Now he presides over that very state and has control of all the secrets. Why will he not reveal them?

Conspiracy theories have a long and rich history in the United States. Americans lived as second-class citizens of the British Empire, far from the center of authority in London. They imagined all kinds of plots being hatched in London to keep them subordinate and servile. That turned into what the historian Richard Hofstadter in 1964 called “the paranoid style in American politics,” with periodic eruptions of rabid fear of Freemasons, Catholics, Jews, bankers and communists.

Joseph McCarthy defined the modern age of conspiracy theory, charging that the American government had been taken over by traitors and spies for foreign powers.

The journalist Anna Merlan brought the story up to date in a deeply reported 2019 book, “Republic of Lies,” in which she argued that in recent decades, conspiracy theories entered into mainstream politics. Unlike earlier eras when conspiracy theorists were mostly powerless outsiders, they are now central — and increasingly normalized — figures in American political and cultural life.

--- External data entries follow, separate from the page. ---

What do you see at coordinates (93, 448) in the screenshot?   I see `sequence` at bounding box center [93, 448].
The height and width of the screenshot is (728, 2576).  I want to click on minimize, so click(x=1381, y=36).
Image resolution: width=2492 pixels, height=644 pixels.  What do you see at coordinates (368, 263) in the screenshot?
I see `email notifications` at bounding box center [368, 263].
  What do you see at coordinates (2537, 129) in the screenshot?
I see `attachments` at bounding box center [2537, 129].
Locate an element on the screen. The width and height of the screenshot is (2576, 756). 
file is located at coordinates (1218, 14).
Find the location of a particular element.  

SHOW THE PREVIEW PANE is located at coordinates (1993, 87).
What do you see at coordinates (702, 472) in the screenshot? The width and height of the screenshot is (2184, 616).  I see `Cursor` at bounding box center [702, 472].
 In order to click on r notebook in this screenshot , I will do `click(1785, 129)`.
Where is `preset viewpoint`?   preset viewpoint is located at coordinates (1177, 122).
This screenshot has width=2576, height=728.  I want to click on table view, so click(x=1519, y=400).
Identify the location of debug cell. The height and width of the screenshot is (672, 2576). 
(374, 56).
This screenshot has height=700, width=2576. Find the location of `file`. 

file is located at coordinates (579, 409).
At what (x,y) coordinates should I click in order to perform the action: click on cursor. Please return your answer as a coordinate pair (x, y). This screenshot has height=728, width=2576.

Donald Trump is the main character in this story, having come to power and returned to power after aggressively promoting birtherism, election fraud and many other conspiracies. He has also brought into the mainstream people like Alex Jones and Kash Patel, who have trafficked in even more extreme theories and insinuations. Michael Flynn, Trump’s first national security adviser, spread the lie that Hillary Clinton was connected to child sex rings.

The challenge for Trump is that, having long fanned the flames of anti-statism and anti-elitism, he now sits in the White House, running the state and its elites. His administration has released thousands of files about the murders of JFK, Robert F. Kennedy and Martin Luther King Jr.

There were no smoking guns revealing any major conspiracy, but no one in the administration can quite bring themselves to admit that. It would suggest that prior administrations and elites had not in fact been lying to the American people. But to do that is to lose credibility with their base.

Trump is an artful politician who knows how to handle his base. But this time it is proving tough even for him — perhaps because he clearly had some kind of relationship with Epstein. He has tried to deflect attention by raising other conspiracy theories — chiefly, that Obama tried to organize a coup against him.

He brought up old allegations about Hillary Clinton and Joe Biden. But they all have the feeling of desperation about them.

As Charlie Warzel notes in The Atlantic, on July 20, when the questions about Epstein were mounting, Trump posted on Truth Social 33 times. He demanded that the Washington Commanders football team change its name back to the Redskins and shared an AI-generated video of Obama being handcuffed by the FBI in front of a smiling Trump in the Oval Office.

Patel, the FBI director, recently claimed on Joe Rogan’s podcast that he has found a secret vault in the FBI, full of dark secrets no one had ever seen. Forget about Epstein, they seem to be saying; it turns out there are hundreds more conspiracy theories to dangle in front of the MAGA faithful.

Trump’s ferocious response to the Epstein affair will likely only deepen the public’s distrust toward institutions and politicians, create more online radicalization, and further hollow out our polarized political ecosystem. But he is playing with fires that may for the first time, if not consume him, then burn him badly.